- _Aufgabenstellung_
(a) Welche Erinnerungen sind laut dem Beitrag über ADHS und Vergesslichkeit völlig ausgewischt?
(b) Setze den Beitrag über ADHS und Vergesslichkeit nach seinem letzten Satz fort.

- _Ausgangstext_

────────────────────────────────────────

Liebe Alexandra, als ich dein Thema hier gelesen habe, habe ich mich natürlich als ADHSlerin seit Geburt, als traumatisiert seit Kindheitszeiten und als chronisch depressiv in vielem wiedergefunden.
Nur in 2 Dingen nicht: Ich habe nie befürchtet, mein Gedächtnis zu verlieren und ich habe mich nie geschämt wegen meiner Vergesslichkeit.
Da ich mich jahrzehntelang so ziemlich dauerhaft geängstigt und geschämt habe, ist das schon erstaunlich und mir nie zuvor aufgefallen.
Und darin liegt vielleicht auch eine unerwartete Beruhigung zu diesem Thema? Wäre jedenfalls typisch ADHS!
Die meisten Jahrzehnte sind mir auch meine Gedächtnisstörungen nicht mal als Gedächtnisstörungen aufgefallen.
Blackout in Prüfungen und bei Vorträgen oder wenn ich angestarrt wurde oder mich jemand verbal angriff, manche Jahre erinnere ich kaum noch und fast alle Urlaube, bevor ich Medikamente nahm, sind völlig ausgewischt.
Dass ich jemals die Namen meiner ChorkollegInnen wüsste, kam nicht vor und dass mir Worte im Gespräch nicht einfallen oder ich Namen verwechsle, das war nie anders.
Schusseligkeit und Vergesslichkeit hatten immer hohen Anteil an meinem körperlichen Trainingszustand, ohne Scherz, denn ich holte den ganzen Tag vergessene Gegenstände treppauf und treppab.
Das war normal für mich. Mein Vater war so, sein Vater, darum war das halt so. An der Uni waren so viele GeistesarbeiterInnen wie ich, dass das schon irgendwie dazu gehörte. Die verschusselten ForscherInnen halt! Das schien irgendwie zusammen zu gehören.
Wie viele große Geister und Künstler international waren depressiv, traumatisiert oder nach heutigem Wissen ADHSler und dass denen von einem Stab von Leuten dauernd ihr schusseliger Hintern hinterher getragen werden musste, das wusste jeder.
Dass sie im Alltag oft total bei den einfachsten Dingen aufgeschmissen waren, auch.

────────────────────────────────────────

- _Datenübersicht_
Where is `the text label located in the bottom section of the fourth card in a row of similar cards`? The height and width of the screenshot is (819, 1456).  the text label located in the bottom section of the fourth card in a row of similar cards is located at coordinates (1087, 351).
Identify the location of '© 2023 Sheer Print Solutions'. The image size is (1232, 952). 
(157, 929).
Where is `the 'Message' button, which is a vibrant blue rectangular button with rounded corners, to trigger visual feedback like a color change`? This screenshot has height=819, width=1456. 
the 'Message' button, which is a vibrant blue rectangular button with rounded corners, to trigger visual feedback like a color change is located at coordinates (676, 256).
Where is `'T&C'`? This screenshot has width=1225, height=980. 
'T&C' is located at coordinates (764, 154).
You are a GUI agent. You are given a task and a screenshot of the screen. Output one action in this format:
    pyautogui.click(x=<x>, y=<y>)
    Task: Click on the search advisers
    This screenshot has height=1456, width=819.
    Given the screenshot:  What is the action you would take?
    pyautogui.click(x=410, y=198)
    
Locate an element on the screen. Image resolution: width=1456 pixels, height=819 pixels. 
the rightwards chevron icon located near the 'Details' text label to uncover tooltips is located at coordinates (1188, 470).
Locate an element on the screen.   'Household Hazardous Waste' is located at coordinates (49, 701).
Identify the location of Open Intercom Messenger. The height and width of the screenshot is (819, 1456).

────────────────────────────────────────

- _Lösungen_
(a) Fast alle Urlaube, bevor die Verfasserin Medikamente nahm.

(b)
Sie alle hatten Zusammenbrüche, in denen gar nichts mehr ging, in denen sie so tief im Dunkel versanken, dass das noch heute ihrer hinterlassenen Literatur, Musik, ihren Gemälden und ihren Theorien abzulesen ist.
Über viele Ausnahmemenschen sagt man: Sie waren erst diese Ausnahmebegabungen durch ihre Schwächen und Desaster.
Genauso beschreibt sich die Autistin Greta Thunberg, die meint, dass nur ihre autistische Fixierung sie durchhalten lässt.
Also, wir haben keinen Gedächtnisverlust wie wirklich Demente, sondern wir haben Gedächtnislücken oder Gedächtnisblockaden.
Ein ADHS-Gehirn speichert lückenhaft ab wegen der Aufmerksamkeitsstörung. Aber gerät ein ADHSler in einen Hyperfokus, dann kommt kein Normalo mehr mit, oft genug erlebt!
Und in der Schusseligkeit Dinge miteinander zu verknüpfen, die noch nie verknüpft wurden, auch Kreativität genannt, auch da sind ADHSler Spitze! Das ist auch Hirnleistung und zwar gesellschaftlich hoch geschätzte, sonst hätte uns die Evolution längst ausselektiert.
Ein Trauma vergisst als Überlebensstrategie.
Eine Depression in ständigen Emotionen von Alarm und Bedrohung und Anspannung und Getriebenheit oder Paralysiertsein produziert soviel Stresshormone, dass die Hirnleistung ebenfalls in den Sparmodus der Ausnahmesituation hineinblockiert wird, wie bei ADHS im übrigen auch oft.
Medikamente und Stille und Entspannung und Psychotherapie wirken da.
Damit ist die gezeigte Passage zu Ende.